# Michael the vampire



## GothicCandle (Mar 26, 2007)

What do yall think?


----------



## RoxyBlue (Oct 6, 2008)

LMAO! You're right - he DOES look like Michael Jackson!


----------



## smileyface4u23 (Apr 1, 2008)

The resemblance is just freaky. I think he should wear a hat too...


----------



## Lady Nyxie (Aug 30, 2006)

Add one gloved hand and you have it perfect. 

So, you have to wonder if Michael Jackson was the inspiration for that mask?


----------



## DeathTouch (Sep 6, 2005)

The body looks nice. Almost like a really body.


----------



## Spooky1 (Aug 25, 2008)

Now you just need to figure out how to make him moon walk.


----------



## Revenant (Mar 17, 2007)

If I had a son he would not be allowed to ToT at your house.


----------



## 5artist5 (Jul 10, 2007)

Revenant said:


> If I had a son he would not be allowed to ToT at your house.


LOL!

Me too!


----------



## Ghostess (Aug 21, 2005)

LOL... the resemblance is uncanny. I like him!


----------



## Joiseygal (Sep 3, 2008)

He is perfect, just add a mask on his mouth to keep any germs away. A Vampire is scary enough, but a Michael Jackson Vampire is every little boy's nightmare!


----------



## Bone To Pick (Oct 23, 2007)

If only Michael Jackson's nose looked that good........:devil:


----------



## GothicCandle (Mar 26, 2007)

LMAO Such funny posts. Any tips on how I CAN teach him to moon walk? You would think the mask would have instructions for that. lol. So glad y'all like him.


----------



## IMU (Apr 8, 2009)

This is too funny! Nice! :googly:


----------



## stick (Jan 21, 2009)

Michael Jackson is trying to look like him.


----------



## lewlew (Mar 15, 2006)

Who's VLAD?

I agree about the white glove. It would absolutely make it. Nice job.


----------



## hpropman (Jul 27, 2008)

Get a button that says "Billy Jean is not my lover" it would leave no doubt


----------

##########

- [WHAT TO WORK ON]
- 1) In the thread about Michael the vampire, list the usernames whose post headings show a date in 2008.
- 2) Retype the passage of the thread about Michael the vampire that opens with the words containing "## stick (Jan" and closes with "it. Nice job.", keeping every character unchanged.

- [DATA PROVIDED]
##########

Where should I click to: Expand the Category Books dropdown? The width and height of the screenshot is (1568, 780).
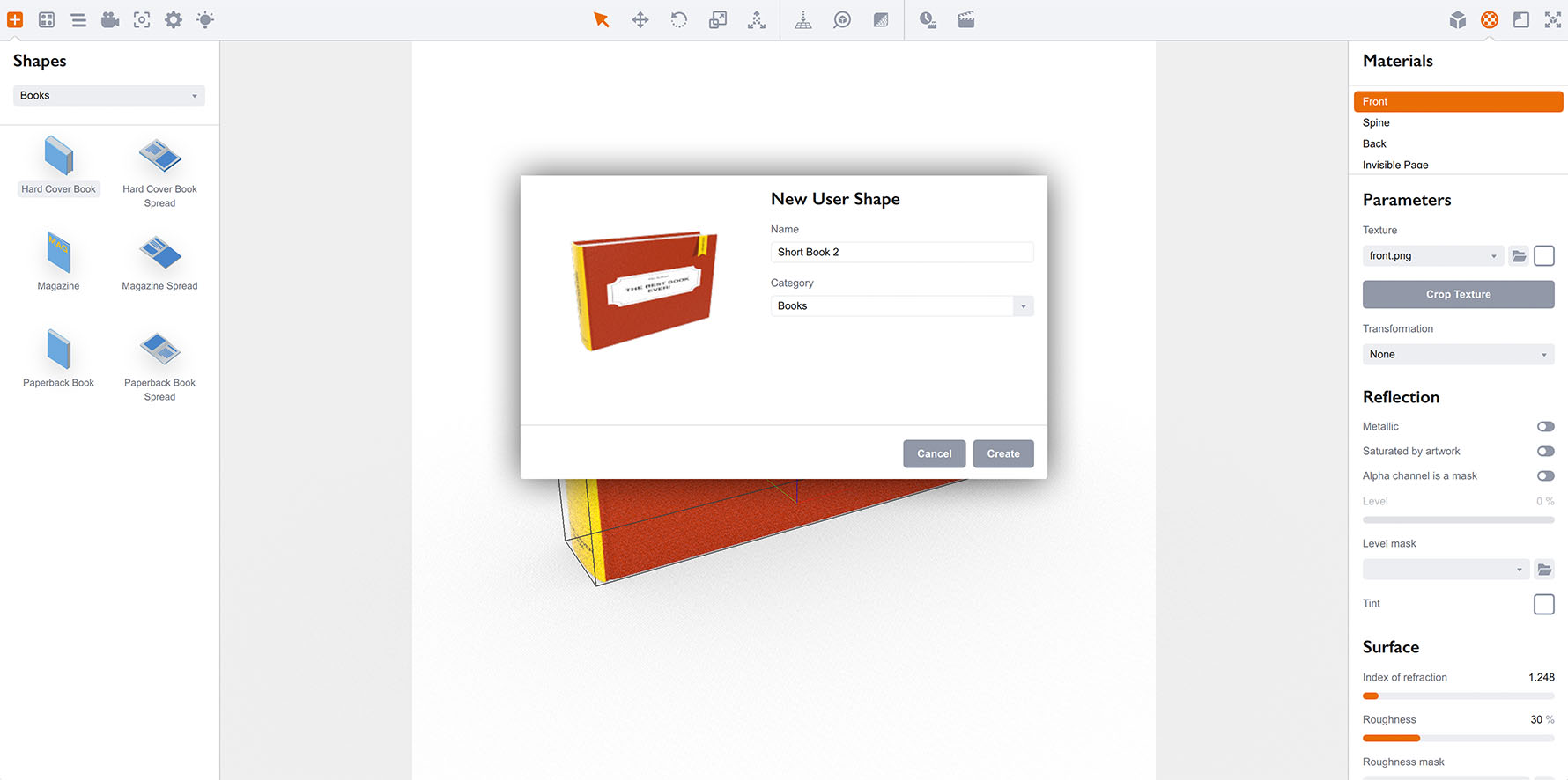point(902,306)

##########

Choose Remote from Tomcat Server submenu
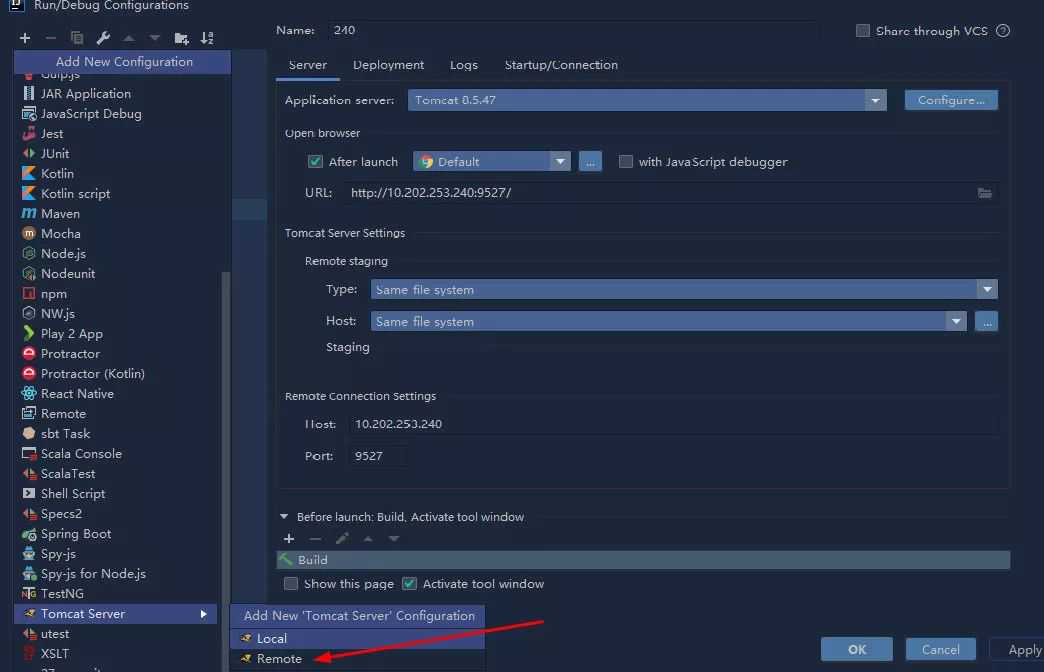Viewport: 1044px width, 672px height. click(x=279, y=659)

##########

- [TASK RESULTS]
- 1)
RoxyBlue
smileyface4u23
Spooky1
Joiseygal
hpropman

- 2)
## stick (Jan 21, 2009)

Michael Jackson is trying to look like him.


----------



## lewlew (Mar 15, 2006)

Who's VLAD?

I agree about the white glove. It would absolutely make it. Nice job.